THE DATA:
BEGIN

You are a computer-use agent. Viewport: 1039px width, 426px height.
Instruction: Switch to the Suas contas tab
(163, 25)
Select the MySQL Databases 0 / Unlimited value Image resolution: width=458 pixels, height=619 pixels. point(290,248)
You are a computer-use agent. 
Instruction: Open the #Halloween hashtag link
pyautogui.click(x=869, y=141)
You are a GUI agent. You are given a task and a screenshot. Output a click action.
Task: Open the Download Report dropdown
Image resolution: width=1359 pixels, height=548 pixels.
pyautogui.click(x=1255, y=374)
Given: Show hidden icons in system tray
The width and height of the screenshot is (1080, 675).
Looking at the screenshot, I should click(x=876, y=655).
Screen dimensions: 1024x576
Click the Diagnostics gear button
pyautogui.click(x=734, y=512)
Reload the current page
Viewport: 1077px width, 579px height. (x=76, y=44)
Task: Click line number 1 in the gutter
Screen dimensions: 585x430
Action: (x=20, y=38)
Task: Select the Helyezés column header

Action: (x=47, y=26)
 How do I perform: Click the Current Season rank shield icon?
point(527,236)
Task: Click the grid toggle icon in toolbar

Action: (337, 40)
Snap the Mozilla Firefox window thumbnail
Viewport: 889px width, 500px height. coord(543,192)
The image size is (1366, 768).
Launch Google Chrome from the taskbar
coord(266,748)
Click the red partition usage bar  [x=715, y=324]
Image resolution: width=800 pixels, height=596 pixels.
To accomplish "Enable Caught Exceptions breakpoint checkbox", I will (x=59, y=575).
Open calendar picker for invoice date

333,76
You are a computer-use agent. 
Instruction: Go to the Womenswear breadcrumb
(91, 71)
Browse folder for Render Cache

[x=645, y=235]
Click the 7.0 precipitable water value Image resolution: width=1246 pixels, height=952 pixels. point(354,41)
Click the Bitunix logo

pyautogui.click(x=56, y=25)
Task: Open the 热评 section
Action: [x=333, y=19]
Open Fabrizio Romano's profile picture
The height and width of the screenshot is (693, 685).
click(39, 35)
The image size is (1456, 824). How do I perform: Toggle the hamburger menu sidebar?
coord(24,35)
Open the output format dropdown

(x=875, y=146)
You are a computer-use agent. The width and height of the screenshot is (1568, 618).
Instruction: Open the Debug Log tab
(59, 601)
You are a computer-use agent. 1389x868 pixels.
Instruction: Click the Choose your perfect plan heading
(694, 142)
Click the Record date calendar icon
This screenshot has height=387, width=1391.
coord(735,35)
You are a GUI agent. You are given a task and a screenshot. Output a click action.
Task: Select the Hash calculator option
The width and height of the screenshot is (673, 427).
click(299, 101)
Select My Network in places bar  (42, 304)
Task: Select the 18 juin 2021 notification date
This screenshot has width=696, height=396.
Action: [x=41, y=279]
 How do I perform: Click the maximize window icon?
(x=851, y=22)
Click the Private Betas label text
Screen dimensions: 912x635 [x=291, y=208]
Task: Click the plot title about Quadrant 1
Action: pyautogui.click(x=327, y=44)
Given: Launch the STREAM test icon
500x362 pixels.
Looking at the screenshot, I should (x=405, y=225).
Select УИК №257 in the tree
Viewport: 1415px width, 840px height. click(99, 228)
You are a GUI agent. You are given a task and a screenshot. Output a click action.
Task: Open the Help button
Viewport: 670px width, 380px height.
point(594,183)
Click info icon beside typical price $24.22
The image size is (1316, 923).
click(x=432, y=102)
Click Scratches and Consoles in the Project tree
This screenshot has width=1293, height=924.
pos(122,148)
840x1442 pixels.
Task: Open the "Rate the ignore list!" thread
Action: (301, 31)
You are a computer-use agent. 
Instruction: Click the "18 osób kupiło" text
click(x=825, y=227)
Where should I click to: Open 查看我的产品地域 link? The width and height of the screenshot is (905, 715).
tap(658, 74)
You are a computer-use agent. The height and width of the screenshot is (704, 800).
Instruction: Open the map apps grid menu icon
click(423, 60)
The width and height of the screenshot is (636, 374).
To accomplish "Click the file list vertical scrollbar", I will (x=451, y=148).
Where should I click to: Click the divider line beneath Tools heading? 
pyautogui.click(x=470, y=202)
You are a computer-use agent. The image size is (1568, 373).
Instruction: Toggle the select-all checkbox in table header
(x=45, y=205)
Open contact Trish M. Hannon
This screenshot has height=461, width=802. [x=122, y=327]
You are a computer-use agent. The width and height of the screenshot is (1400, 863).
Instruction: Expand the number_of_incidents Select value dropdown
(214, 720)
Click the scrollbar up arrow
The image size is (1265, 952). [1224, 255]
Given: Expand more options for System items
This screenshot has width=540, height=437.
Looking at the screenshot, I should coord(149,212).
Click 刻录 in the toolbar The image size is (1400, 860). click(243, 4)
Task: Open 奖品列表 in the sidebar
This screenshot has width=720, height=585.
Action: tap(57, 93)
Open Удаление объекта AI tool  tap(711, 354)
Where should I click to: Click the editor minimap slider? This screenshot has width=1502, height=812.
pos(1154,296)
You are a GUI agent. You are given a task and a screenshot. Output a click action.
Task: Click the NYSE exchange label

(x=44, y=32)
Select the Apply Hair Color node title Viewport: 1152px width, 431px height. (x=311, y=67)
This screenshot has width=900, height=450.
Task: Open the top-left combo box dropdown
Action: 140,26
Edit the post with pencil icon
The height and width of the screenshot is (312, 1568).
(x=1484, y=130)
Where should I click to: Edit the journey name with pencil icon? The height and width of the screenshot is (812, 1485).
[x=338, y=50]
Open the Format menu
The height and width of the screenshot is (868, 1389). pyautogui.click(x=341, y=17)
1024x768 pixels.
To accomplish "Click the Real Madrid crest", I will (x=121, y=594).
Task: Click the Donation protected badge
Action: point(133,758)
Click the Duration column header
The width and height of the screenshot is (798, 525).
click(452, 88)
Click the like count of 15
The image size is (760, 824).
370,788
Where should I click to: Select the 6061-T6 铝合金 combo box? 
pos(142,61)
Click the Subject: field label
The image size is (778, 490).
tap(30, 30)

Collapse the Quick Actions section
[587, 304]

END

All of the data must be set down again exactly.

REPLY:
You are a computer-use agent. Viewport: 1039px width, 426px height.
Instruction: Switch to the Suas contas tab
(163, 25)
Select the MySQL Databases 0 / Unlimited value Image resolution: width=458 pixels, height=619 pixels. point(290,248)
You are a computer-use agent. 
Instruction: Open the #Halloween hashtag link
pyautogui.click(x=869, y=141)
You are a GUI agent. You are given a task and a screenshot. Output a click action.
Task: Open the Download Report dropdown
Image resolution: width=1359 pixels, height=548 pixels.
pyautogui.click(x=1255, y=374)
Given: Show hidden icons in system tray
The width and height of the screenshot is (1080, 675).
Looking at the screenshot, I should click(x=876, y=655).
Screen dimensions: 1024x576
Click the Diagnostics gear button
pyautogui.click(x=734, y=512)
Reload the current page
Viewport: 1077px width, 579px height. (x=76, y=44)
Task: Click line number 1 in the gutter
Screen dimensions: 585x430
Action: (x=20, y=38)
Task: Select the Helyezés column header

Action: (x=47, y=26)
 How do I perform: Click the Current Season rank shield icon?
point(527,236)
Task: Click the grid toggle icon in toolbar

Action: (337, 40)
Snap the Mozilla Firefox window thumbnail
Viewport: 889px width, 500px height. coord(543,192)
The image size is (1366, 768).
Launch Google Chrome from the taskbar
coord(266,748)
Click the red partition usage bar  [x=715, y=324]
Image resolution: width=800 pixels, height=596 pixels.
To accomplish "Enable Caught Exceptions breakpoint checkbox", I will (x=59, y=575).
Open calendar picker for invoice date

333,76
You are a computer-use agent. 
Instruction: Go to the Womenswear breadcrumb
(91, 71)
Browse folder for Render Cache

[x=645, y=235]
Click the 7.0 precipitable water value Image resolution: width=1246 pixels, height=952 pixels. point(354,41)
Click the Bitunix logo

pyautogui.click(x=56, y=25)
Task: Open the 热评 section
Action: [x=333, y=19]
Open Fabrizio Romano's profile picture
The height and width of the screenshot is (693, 685).
click(39, 35)
The image size is (1456, 824). How do I perform: Toggle the hamburger menu sidebar?
coord(24,35)
Open the output format dropdown

(x=875, y=146)
You are a computer-use agent. The width and height of the screenshot is (1568, 618).
Instruction: Open the Debug Log tab
(59, 601)
You are a computer-use agent. 1389x868 pixels.
Instruction: Click the Choose your perfect plan heading
(694, 142)
Click the Record date calendar icon
This screenshot has height=387, width=1391.
coord(735,35)
You are a GUI agent. You are given a task and a screenshot. Output a click action.
Task: Select the Hash calculator option
The width and height of the screenshot is (673, 427).
click(299, 101)
Select My Network in places bar  (42, 304)
Task: Select the 18 juin 2021 notification date
This screenshot has width=696, height=396.
Action: [x=41, y=279]
 How do I perform: Click the maximize window icon?
(x=851, y=22)
Click the Private Betas label text
Screen dimensions: 912x635 [x=291, y=208]
Task: Click the plot title about Quadrant 1
Action: pyautogui.click(x=327, y=44)
Given: Launch the STREAM test icon
500x362 pixels.
Looking at the screenshot, I should (x=405, y=225).
Select УИК №257 in the tree
Viewport: 1415px width, 840px height. click(99, 228)
You are a GUI agent. You are given a task and a screenshot. Output a click action.
Task: Open the Help button
Viewport: 670px width, 380px height.
point(594,183)
Click info icon beside typical price $24.22
The image size is (1316, 923).
click(x=432, y=102)
Click Scratches and Consoles in the Project tree
This screenshot has width=1293, height=924.
pos(122,148)
840x1442 pixels.
Task: Open the "Rate the ignore list!" thread
Action: (301, 31)
You are a computer-use agent. 
Instruction: Click the "18 osób kupiło" text
click(x=825, y=227)
Where should I click to: Open 查看我的产品地域 link? The width and height of the screenshot is (905, 715).
tap(658, 74)
You are a computer-use agent. The height and width of the screenshot is (704, 800).
Instruction: Open the map apps grid menu icon
click(423, 60)
The width and height of the screenshot is (636, 374).
To accomplish "Click the file list vertical scrollbar", I will (x=451, y=148).
Where should I click to: Click the divider line beneath Tools heading? 
pyautogui.click(x=470, y=202)
You are a computer-use agent. The image size is (1568, 373).
Instruction: Toggle the select-all checkbox in table header
(x=45, y=205)
Open contact Trish M. Hannon
This screenshot has height=461, width=802. [x=122, y=327]
You are a computer-use agent. The width and height of the screenshot is (1400, 863).
Instruction: Expand the number_of_incidents Select value dropdown
(214, 720)
Click the scrollbar up arrow
The image size is (1265, 952). [1224, 255]
Given: Expand more options for System items
This screenshot has width=540, height=437.
Looking at the screenshot, I should coord(149,212).
Click 刻录 in the toolbar The image size is (1400, 860). click(243, 4)
Task: Open 奖品列表 in the sidebar
This screenshot has width=720, height=585.
Action: tap(57, 93)
Open Удаление объекта AI tool  tap(711, 354)
Where should I click to: Click the editor minimap slider? This screenshot has width=1502, height=812.
pos(1154,296)
You are a GUI agent. You are given a task and a screenshot. Output a click action.
Task: Click the NYSE exchange label

(x=44, y=32)
Select the Apply Hair Color node title Viewport: 1152px width, 431px height. (x=311, y=67)
This screenshot has width=900, height=450.
Task: Open the top-left combo box dropdown
Action: 140,26
Edit the post with pencil icon
The height and width of the screenshot is (312, 1568).
(x=1484, y=130)
Where should I click to: Edit the journey name with pencil icon? The height and width of the screenshot is (812, 1485).
[x=338, y=50]
Open the Format menu
The height and width of the screenshot is (868, 1389). pyautogui.click(x=341, y=17)
1024x768 pixels.
To accomplish "Click the Real Madrid crest", I will (x=121, y=594).
Task: Click the Donation protected badge
Action: point(133,758)
Click the Duration column header
The width and height of the screenshot is (798, 525).
click(452, 88)
Click the like count of 15
The image size is (760, 824).
370,788
Where should I click to: Select the 6061-T6 铝合金 combo box? 
pos(142,61)
Click the Subject: field label
The image size is (778, 490).
tap(30, 30)

Collapse the Quick Actions section
[587, 304]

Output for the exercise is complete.